Saturday, July 20, 2019

Survival of The Least Fit

Kita sering menyatakan bahwa sebab-akibat merupakan sebuah hal yang tidak dapat dipisahkan. Sebab pasti akan menyebabkan sebuah akibat. Namun, sebab-akibat merupakan dua kejadian yang sangat berbeda. Misalkan, kita ambil sebuah contoh:

- Kejadian 1: Gelas cangkir jatuh dari atas meja.
- Kejadian 2: Gelas pecah berkeping-keping.

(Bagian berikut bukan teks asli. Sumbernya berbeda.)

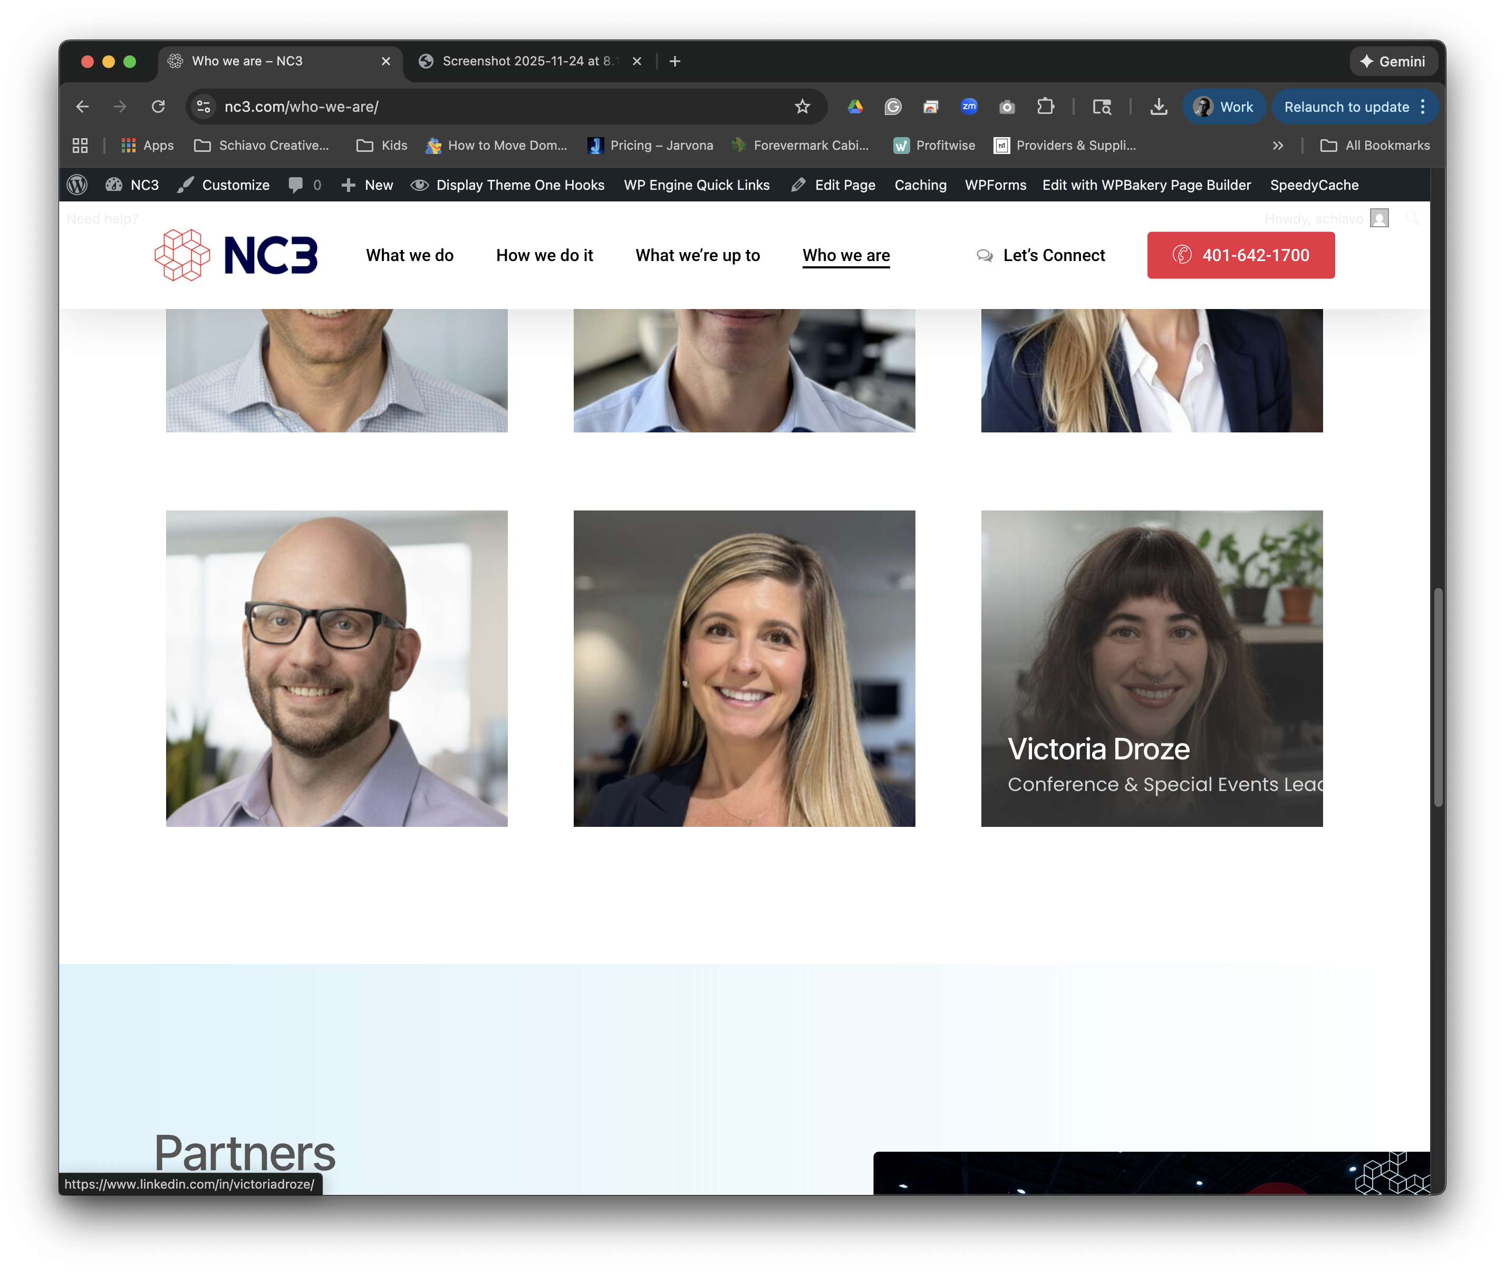Viewport: 1505px width, 1273px height.
Task: Open site information controls in address bar
Action: (204, 107)
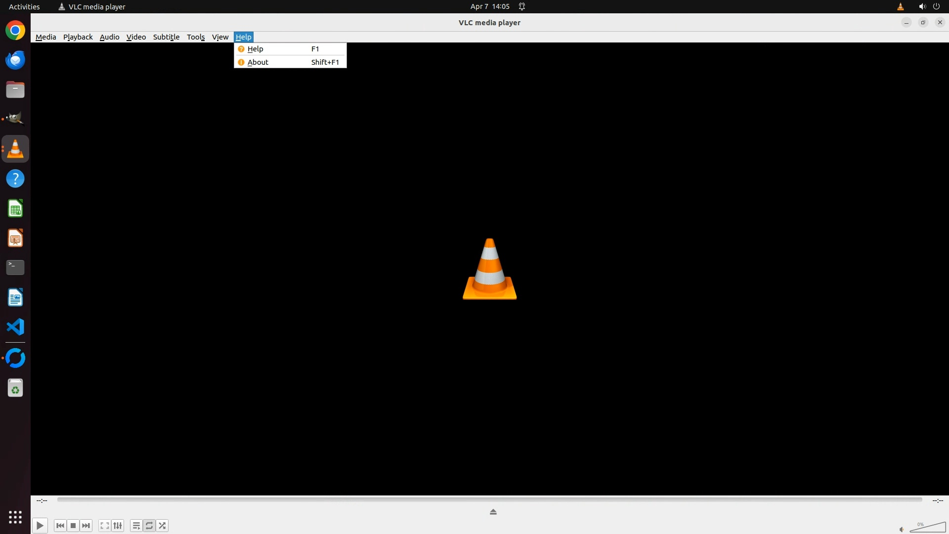
Task: Toggle the playlist view icon
Action: click(x=136, y=526)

Mudah sekali kita menyimpulkan bahwa gelas yang pecah karena jatuh dari meja. Pikiran manusia bekerja secara efisien dengan membuat sebuah sistem automasi sehingga lewat satu kejadian, kita bisa memproyeksikan apa yang akan terjadi di masa depan. Hal ini tentu saja merupakan bagian dari sistim survival yang dmiliki oleh manusia sejak jaman primitif yang membantu kita untuk bisa bertahan hidup. Contoh lain: makan akan menghilangkan rasa lapar. Padahal kegiatan lapar dan rasa kenyang adalah dua peristiwa yang berbeda. Sifat heuristik dimliki oleh manusia lewat laku hidup yang telah ditumpuk selama bertahun-tahun hidupnya menjadi modal untuk menghadapi apa yang ada di depan. Ia akan membentuk menjadi sebuah kebiasaan dan pada akhirnya tercermin dari perilaku yang ditimbulkan dalam kehdiupan sehari-hari. Pengalaman akan membuat sebuah kebiasaan.

=================================================================

Hal sebagaimana saya diungkapkan diatas merupakan hal yang sudah jamak diketahui oleh banyak orang. Namun, pernahkan kita berpikir mengenai sebuah ketidak-pastian dalam hidup, mengenai keter-acakan sehingga kita tidak lagi menganggap hubungan sebab-akibat menjadi sebuah hal yang berkesatuan, tetapi satu peristiwa yang memiliki ekspektasi tinggi ke peristiwa selanjutnya yang kita projeksikan. Dengan cara seperti ini, kita berusaha untuk menilai sesuatu secara wajar apa adanya.

Kenapa kita harus melakukan yang demikian?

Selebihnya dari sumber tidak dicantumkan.